Goal
In the feedback loops abstract, what fraction of respondents to the 2016 NAGT faculty survey said their most recently taught course had students analyze feedback loops?

Document extract

'''

Why is teaching and learning about feedback loops hard?

Wednesday 2:00 PT / 3:00 MT / 4:00 CT / 5:00 ET Online
Oral Session Part of Oral Session II


Kim Kastens, Lamont-Doherty Earth Observatory
Tim Shipley, Temple University
C. Rebekah Banerjee, Temple University
Alexandra Davatzes, Temple University

Feedback loops provide a powerful explanatory framework for analyzing important Earth and environmental processes, such as climate change and predatory/prey balance. Our pilot research and review of the literature indicate that many students find the feedback loop concept difficult to understand and apply, and the term and concept are often misused in the media. Perhaps as a consequence, only a third of respondents to the 2016 NAGT faculty survey stated that their most recently taught course had students analyze feedback loops.

Why is this so hard? Thinking about and with feedback loops challenges the human cognitive system in several ways. The phenomena classified as (for example) positive feedback loops bear little resemblance to each other at the superficial level; the attributes that are used to classify them as such are invisible, structural attributes that have to be inferred rather than perceived. People have a strong expectation (at least in western cultures) that time advances in one direction, and that causality is tightly coupled to time (if A happened before B, then A can have caused or influenced B, but not vice versa). However, a feedback loop requires connecting a series of cause-effect relationships into a sequence where some downstream effect loops back around and influences an upstream element, which may violate deep-seated expectations.

'''

Given records

'''

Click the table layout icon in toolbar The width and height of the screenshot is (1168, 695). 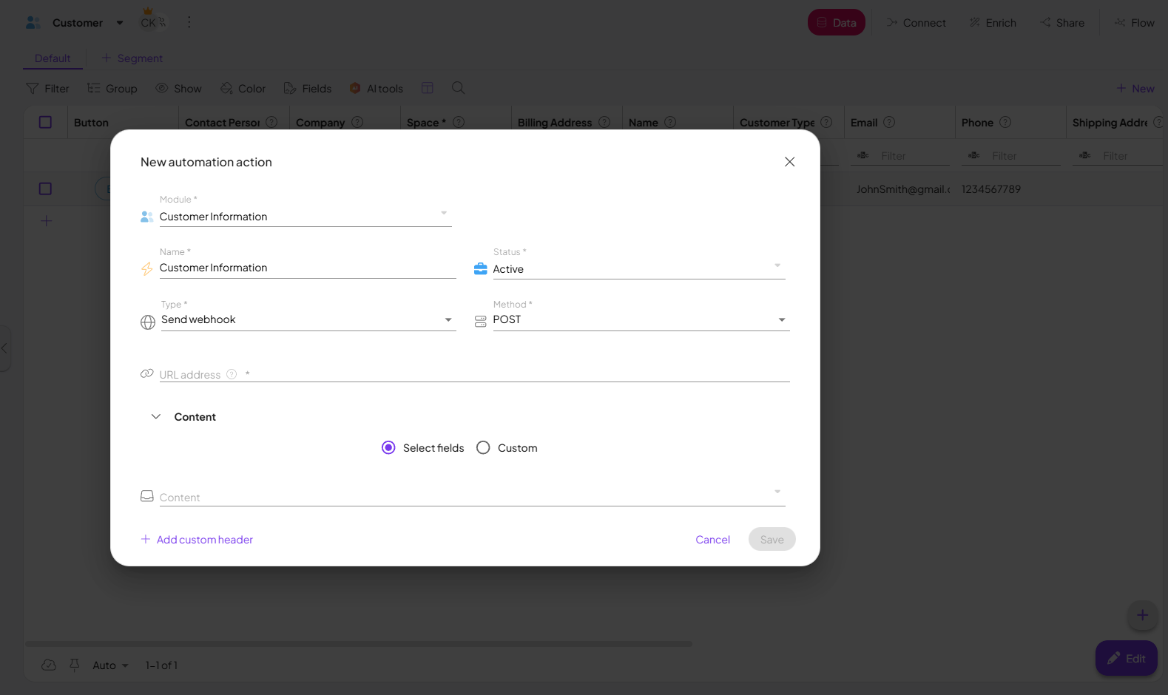428,88
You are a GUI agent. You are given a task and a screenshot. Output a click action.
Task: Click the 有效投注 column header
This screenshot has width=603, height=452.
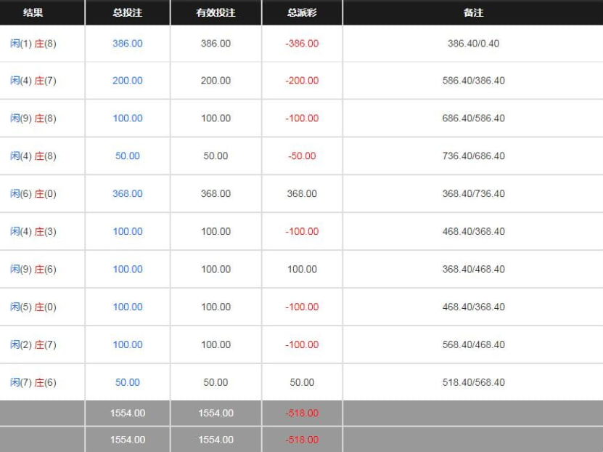[216, 12]
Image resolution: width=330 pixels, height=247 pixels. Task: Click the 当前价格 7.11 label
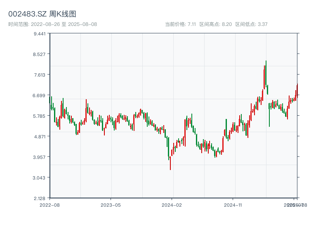click(x=180, y=24)
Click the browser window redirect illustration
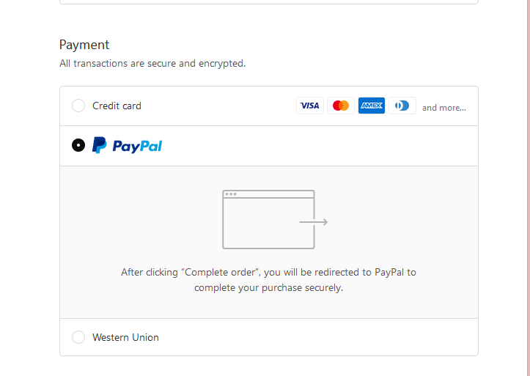 point(268,219)
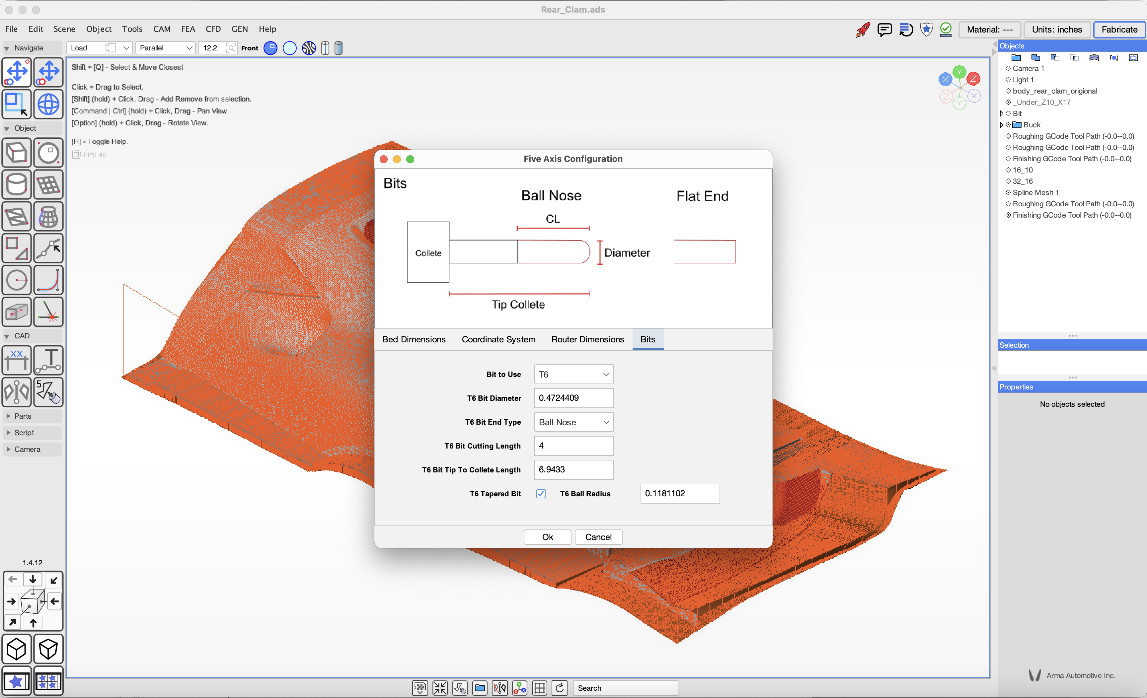This screenshot has height=698, width=1147.
Task: Toggle visibility diamond for Spline Mesh 1
Action: pyautogui.click(x=1008, y=193)

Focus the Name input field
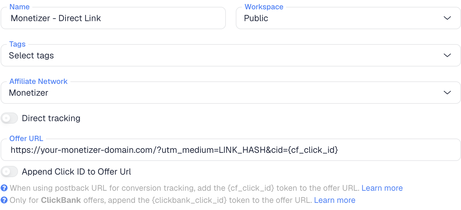pos(113,18)
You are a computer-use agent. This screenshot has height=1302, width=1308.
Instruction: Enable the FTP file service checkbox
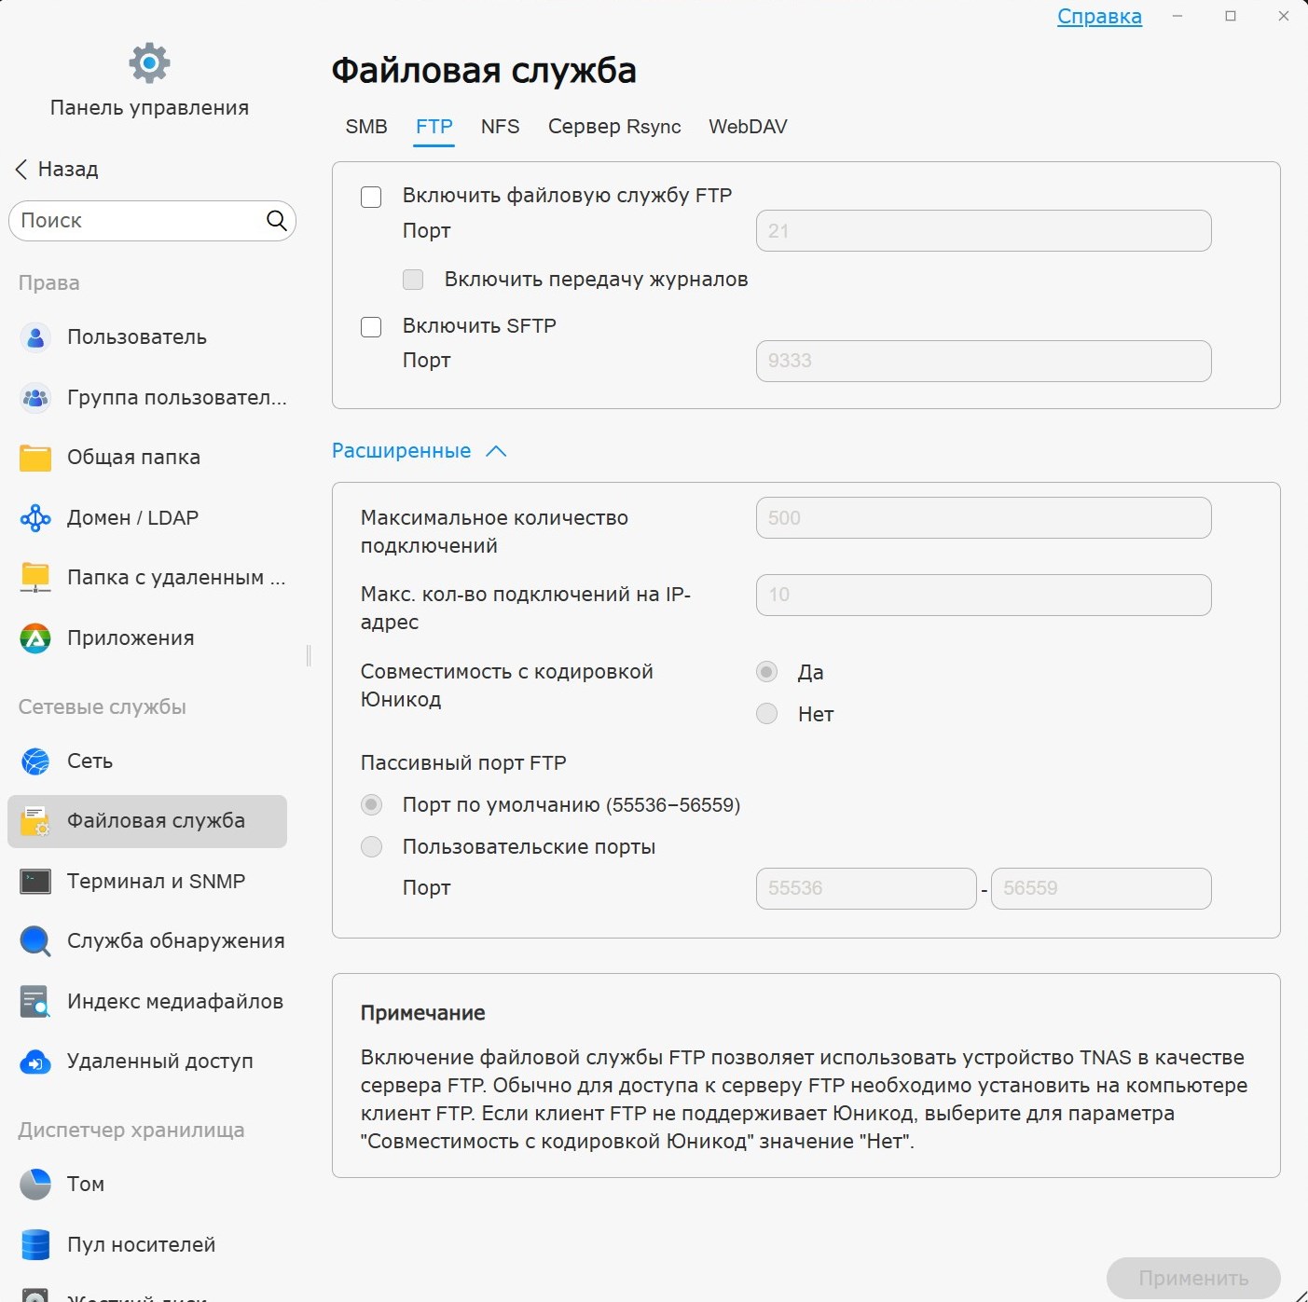pyautogui.click(x=371, y=197)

'''

Answer to the task
Only a third.